Zeitung Heute : Heiraten

i.A. Marius Meller

Wie ein Neuberliner die Stadt erleben kann

Der Neuberliner ist verhindert. Er heiratet. Da sein Arbeitsethos beispielhaft ist, hat er sich im Augenblick des Ja-Wortes nicht nur seiner kommenden Pflichten als Ehemann besonnen, sondern auch der aktuellen als Neuberliner und Kolumnist.

Es ist dies eine Pflicht, der er eigentlich am Dienstag nachkommen wollte. Die Kolumne sollte einen Tag früher als üblich an die Redaktion gesendet werden, da am Mittwoch alle Konzentration dem Ja-Wort gelten sollte. Nun stand jedoch der Dienstag ganz im Zeichen der Hochzeitsvorbereitung, eine oft unterschätzte, möglicherweise viel verantwortungsvollere Tätigkeit als das bloße Ja-Wort-Sagen. Darüber vergaß der Neuberliner seinen Vorsatz, schrieb die Kolumne nicht – und erinnerte sich erst im Angesicht der Standesbeamtin an die Kolumnistenpflicht.
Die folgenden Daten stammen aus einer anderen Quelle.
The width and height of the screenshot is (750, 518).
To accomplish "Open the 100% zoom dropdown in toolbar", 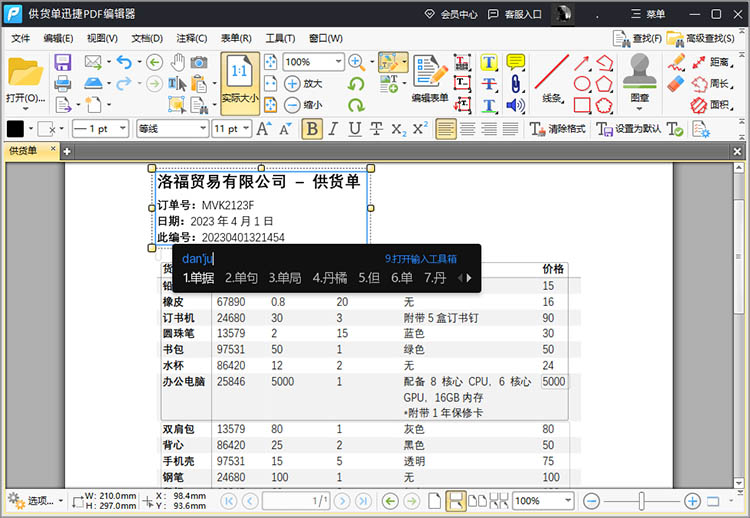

Er sagte rasch Ja, gab der Braut einen Kuss, welchen kritische Beobachter als „eher flüchtig“ beschreiben, fasste die Braut bei der Hand, verließ mit ihr das Standesamt, ließ sich und die Braut mit Naturreis bewerfen, löste sich von der Hand der Braut und hatte noch das ein oder andere Naturreiskorn im Haar, als er sich an einen Hochzeitsgast wandte, welchem sofort die fahle Gesichtsfarbe des Frischgetrauten auffiel. Der Gast hielt sich mit heiratskritischen Kommentaren zurück und lauschte dem Fahlen: „Ich habe meine Kolumnistenpflicht nicht erfüllen können, die Hochzeitsvorbereitungen, du verstehst, und nun, gerade, als ich Ja zu sagen hatte, fiel es mir ein: Die Kolumne muss sofort geschrieben werden. Der Redaktionsschluss steht bevor.“ Die nichteingeweihte Hochzeitsgesellschaft ließ derweil das Paar hochleben und erwartete vom Bräutigam vor allem: frohgemute Anwesenheit. Der Gast erkannte, dass nur eines helfen konnte: sofortiger Kolumnistenbeistand. Er wohne zwar seit 36 Jahren in der Stadt, würde sich mithin kaum als Neuberliner im engeren Sinne verstehen, wolle jedoch dem Kolumnenleser die Situation gern erklären und um Verständnis werben, so der Gast.

Dies hat er hiermit getan und wird sich in wenigen Augenblicken unter die Feiernden mischen. Das Gesicht des Neuberliners hat wieder Farbe angenommen. Er erfüllt seine Pflicht als Bräutigam glänzend.

Heiraten auch Sie! Vertrauen Sie auf Ihre Hochzeitsgäste, die hauen Sie da raus.